What’s up, diary?
Why
can’t Christmas be one of those long holidays? Like summer. But it’s not. Which
means there are only 353 days left until next
Christmas. I better start working on my wish-list.
Grandma
came over yesterday. We ate meatloaf. I hate meatloaf. Whenever Grandma comes
over, which unfortunately is all the time, we only eat half-edible food.

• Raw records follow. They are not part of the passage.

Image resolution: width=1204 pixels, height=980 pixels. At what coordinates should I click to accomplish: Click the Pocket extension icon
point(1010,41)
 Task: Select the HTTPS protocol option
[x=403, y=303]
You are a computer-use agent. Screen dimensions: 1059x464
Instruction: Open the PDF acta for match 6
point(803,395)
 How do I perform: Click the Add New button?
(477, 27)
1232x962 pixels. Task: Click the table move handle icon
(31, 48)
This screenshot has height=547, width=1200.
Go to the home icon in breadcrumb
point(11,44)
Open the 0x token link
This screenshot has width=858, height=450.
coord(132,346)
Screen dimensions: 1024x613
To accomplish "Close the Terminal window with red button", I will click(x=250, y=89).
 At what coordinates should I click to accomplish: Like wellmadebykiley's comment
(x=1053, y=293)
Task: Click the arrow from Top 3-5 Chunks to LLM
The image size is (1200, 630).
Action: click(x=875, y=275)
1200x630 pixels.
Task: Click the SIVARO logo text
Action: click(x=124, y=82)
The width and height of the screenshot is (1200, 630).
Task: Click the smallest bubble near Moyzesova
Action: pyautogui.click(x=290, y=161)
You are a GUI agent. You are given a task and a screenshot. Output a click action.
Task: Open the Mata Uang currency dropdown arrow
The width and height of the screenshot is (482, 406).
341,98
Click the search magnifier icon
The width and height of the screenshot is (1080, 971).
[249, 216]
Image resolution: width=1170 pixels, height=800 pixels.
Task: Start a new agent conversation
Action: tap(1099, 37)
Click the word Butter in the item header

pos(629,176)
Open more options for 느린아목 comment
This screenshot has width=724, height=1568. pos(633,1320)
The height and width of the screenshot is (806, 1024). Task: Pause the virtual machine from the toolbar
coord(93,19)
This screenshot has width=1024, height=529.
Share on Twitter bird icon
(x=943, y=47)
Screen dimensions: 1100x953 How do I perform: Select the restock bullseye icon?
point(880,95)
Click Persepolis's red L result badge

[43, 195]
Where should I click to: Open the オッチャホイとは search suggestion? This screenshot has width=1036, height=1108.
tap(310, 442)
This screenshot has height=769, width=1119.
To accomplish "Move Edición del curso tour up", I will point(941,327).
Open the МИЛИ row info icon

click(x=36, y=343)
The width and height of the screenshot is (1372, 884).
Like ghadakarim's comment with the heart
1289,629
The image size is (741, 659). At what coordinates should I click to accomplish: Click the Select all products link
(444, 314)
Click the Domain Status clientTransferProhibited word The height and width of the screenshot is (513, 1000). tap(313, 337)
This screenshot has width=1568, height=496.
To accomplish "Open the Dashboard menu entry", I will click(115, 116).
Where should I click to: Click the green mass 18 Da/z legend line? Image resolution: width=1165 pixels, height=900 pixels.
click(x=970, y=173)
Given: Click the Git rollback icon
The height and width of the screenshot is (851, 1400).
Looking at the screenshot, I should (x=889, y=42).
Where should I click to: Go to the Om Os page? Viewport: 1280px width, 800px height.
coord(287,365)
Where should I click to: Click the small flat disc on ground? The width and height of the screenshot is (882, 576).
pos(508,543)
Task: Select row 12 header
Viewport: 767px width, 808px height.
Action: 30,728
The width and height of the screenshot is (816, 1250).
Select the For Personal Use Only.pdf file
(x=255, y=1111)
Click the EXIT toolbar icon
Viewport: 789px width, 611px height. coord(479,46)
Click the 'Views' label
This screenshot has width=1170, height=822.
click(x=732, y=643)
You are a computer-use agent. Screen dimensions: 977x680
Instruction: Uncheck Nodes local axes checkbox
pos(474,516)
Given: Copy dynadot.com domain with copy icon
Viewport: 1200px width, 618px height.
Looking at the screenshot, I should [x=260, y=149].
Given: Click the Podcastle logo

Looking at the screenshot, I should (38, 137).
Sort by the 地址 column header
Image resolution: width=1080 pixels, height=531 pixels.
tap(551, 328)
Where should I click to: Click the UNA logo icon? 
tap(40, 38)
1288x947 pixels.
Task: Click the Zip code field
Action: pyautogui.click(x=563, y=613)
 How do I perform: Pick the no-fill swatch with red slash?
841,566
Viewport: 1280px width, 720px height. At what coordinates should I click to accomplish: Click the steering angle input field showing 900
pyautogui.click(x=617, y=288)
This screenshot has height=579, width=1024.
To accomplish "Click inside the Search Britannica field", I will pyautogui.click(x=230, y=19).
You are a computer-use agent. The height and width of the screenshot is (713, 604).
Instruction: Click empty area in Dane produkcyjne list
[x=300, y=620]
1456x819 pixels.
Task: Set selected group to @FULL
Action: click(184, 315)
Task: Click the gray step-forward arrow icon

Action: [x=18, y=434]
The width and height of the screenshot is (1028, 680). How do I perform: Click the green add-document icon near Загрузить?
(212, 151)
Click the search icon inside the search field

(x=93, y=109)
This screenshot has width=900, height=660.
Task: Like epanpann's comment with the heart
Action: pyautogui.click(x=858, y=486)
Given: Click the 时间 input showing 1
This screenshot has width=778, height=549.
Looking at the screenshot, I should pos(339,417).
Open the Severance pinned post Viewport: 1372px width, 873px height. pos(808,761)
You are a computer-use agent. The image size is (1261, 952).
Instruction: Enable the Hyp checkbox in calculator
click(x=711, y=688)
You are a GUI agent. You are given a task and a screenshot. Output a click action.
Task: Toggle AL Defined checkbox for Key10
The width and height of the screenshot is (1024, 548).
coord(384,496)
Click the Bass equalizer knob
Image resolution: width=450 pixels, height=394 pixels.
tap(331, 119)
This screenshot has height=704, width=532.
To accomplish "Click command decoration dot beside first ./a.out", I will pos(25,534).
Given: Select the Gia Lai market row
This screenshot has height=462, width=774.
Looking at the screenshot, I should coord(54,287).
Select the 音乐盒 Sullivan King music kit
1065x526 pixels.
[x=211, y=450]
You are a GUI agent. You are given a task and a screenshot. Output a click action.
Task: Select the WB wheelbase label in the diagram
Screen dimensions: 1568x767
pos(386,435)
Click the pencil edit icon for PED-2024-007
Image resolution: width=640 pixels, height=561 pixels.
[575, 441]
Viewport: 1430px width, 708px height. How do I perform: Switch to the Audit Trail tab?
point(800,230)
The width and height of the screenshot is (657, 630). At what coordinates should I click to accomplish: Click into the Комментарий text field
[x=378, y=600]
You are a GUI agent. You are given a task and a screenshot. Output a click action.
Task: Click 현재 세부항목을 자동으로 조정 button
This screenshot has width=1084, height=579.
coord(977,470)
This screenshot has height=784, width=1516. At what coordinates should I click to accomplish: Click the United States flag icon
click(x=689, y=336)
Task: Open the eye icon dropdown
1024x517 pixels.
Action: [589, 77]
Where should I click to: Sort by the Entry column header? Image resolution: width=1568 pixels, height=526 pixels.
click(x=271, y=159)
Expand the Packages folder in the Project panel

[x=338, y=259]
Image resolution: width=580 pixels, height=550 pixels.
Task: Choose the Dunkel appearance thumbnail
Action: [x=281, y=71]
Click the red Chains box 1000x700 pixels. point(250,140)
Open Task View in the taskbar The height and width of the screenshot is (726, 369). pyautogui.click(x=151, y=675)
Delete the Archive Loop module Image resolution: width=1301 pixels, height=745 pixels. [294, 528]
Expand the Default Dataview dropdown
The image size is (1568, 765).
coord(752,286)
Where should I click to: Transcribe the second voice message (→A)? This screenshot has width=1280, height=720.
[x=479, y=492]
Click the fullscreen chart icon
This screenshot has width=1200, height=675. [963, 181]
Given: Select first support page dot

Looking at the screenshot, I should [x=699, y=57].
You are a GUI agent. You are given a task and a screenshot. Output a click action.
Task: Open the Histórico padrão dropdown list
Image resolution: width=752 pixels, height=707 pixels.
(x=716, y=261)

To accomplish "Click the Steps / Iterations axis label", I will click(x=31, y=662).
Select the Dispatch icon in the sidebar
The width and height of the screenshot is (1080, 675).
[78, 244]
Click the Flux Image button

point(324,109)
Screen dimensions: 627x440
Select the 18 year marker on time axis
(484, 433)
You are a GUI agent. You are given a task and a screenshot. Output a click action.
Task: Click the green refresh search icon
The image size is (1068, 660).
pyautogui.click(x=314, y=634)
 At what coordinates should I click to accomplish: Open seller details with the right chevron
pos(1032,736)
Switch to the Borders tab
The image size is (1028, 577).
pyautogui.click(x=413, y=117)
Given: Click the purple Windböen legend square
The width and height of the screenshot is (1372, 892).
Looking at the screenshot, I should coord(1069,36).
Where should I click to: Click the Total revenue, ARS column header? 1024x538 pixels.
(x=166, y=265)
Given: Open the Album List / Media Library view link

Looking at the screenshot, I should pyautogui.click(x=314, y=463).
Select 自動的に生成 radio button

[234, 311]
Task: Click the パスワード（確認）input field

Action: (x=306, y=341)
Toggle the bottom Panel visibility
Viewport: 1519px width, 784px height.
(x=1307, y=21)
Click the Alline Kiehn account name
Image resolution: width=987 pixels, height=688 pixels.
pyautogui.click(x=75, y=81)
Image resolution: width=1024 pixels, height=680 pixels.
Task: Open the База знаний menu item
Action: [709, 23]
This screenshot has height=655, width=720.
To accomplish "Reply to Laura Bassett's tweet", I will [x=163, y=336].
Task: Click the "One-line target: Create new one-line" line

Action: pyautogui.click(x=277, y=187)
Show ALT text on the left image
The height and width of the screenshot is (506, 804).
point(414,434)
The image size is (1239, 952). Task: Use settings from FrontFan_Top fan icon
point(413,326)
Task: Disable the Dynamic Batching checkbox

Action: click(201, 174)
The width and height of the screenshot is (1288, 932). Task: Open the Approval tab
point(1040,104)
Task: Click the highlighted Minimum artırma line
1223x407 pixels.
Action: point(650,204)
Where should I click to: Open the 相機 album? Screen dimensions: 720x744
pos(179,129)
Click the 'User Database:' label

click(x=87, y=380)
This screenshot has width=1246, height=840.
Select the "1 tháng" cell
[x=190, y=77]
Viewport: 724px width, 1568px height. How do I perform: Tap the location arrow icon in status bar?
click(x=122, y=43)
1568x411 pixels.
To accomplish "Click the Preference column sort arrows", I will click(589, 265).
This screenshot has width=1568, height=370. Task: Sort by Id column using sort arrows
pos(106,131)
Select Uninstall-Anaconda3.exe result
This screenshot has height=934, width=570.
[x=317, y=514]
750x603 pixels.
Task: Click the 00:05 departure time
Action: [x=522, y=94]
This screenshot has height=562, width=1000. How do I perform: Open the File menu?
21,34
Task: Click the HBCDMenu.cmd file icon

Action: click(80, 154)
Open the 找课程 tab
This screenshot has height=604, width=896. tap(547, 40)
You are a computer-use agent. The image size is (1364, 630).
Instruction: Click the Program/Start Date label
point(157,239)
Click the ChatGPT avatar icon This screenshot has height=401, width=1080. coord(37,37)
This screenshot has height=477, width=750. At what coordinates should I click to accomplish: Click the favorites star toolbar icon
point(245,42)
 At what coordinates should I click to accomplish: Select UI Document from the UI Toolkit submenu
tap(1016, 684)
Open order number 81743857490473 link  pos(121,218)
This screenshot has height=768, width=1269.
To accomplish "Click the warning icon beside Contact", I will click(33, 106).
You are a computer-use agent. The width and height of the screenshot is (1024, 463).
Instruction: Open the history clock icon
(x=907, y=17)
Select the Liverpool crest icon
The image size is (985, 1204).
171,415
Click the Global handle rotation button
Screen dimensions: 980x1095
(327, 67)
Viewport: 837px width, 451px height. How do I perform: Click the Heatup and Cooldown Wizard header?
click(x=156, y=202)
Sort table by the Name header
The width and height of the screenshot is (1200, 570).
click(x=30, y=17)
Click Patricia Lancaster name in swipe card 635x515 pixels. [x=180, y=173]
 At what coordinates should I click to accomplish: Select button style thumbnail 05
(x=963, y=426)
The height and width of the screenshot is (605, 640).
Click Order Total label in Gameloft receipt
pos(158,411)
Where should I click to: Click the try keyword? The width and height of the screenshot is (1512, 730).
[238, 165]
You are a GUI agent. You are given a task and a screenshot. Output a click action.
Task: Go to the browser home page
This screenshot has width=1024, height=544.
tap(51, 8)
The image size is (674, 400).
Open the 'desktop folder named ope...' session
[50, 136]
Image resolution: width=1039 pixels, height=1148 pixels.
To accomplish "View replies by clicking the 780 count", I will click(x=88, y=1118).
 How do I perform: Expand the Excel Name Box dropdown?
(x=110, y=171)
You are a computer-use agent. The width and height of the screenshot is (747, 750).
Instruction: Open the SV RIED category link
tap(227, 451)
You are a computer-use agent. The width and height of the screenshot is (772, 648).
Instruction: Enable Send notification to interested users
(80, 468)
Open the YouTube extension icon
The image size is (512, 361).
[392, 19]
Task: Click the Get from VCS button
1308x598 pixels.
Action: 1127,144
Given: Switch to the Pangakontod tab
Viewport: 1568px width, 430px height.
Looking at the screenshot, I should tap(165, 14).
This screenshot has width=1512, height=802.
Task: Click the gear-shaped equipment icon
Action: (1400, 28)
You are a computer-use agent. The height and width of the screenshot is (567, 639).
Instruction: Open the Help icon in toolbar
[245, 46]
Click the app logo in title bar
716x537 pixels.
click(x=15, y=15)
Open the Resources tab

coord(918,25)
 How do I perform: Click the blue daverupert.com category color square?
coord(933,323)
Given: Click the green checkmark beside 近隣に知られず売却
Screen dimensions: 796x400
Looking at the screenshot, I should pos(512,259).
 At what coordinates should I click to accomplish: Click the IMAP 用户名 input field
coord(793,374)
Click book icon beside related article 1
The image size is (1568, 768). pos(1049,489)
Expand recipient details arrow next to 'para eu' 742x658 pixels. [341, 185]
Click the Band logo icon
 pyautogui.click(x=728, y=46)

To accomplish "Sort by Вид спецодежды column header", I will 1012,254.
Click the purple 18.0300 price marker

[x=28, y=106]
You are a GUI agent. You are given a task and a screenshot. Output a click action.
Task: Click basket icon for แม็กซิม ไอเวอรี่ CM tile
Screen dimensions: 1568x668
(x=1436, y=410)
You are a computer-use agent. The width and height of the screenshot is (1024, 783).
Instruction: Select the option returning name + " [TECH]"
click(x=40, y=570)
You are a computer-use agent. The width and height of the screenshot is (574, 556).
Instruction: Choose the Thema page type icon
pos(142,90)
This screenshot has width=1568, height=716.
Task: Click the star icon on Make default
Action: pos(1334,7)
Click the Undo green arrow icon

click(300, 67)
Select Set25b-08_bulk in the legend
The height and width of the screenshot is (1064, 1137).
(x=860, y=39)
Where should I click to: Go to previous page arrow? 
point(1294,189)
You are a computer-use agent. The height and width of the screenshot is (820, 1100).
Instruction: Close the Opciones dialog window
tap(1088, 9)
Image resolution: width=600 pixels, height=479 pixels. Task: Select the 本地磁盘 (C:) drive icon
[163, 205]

Half-edible food is meatloaf, lima beans, liver, beef stew and other deadly
stuff. Sometimes I wonder why Dad married Mom if he knew that he was going to
have to be related to Grandma too. Maybe he should have married someone from
Spain. That way, Grandma would live in Barcelona or something. And Grandma
hates long trips. Perfect!
Yesterday
the temperature was a record low 18 degrees below zero. So Grandma freaked out
and knitted me a green, fluorescent wool scarf before she came over.
“Say
thank you,” Mom said.
“Spank
you,” I said.
Grandma
thought I looked so cute in my new scarf that she wanted me to come sit on her
lap. But I accidentally turned into Milton the Caveman and started chewing on
the rug. Grandma mumbled something about deciding to sit by herself.
“Spank
you,” I said, and went to my room.
Grandma
says that today is called Epiphany. Personally, I don’t care whose fanny it is.
“We
have to thank the Lord for all that he’s given us,” Grandma says.
“What
do you mean?” I answer. “I haven’t gotten anything.”
“You’ve
been given life by the Lord.”
“Now
listen here,” I say, irritated. “There was no other man around but Dad when I
was made.”
Then
Grandma wants to send me to Bible School for 15 or 20 years.
Every
time Grandma leaves, I stand up straight at the door, to say good-bye and
stuff. When I do, Grandma gives me dollar or two to buy something nice with.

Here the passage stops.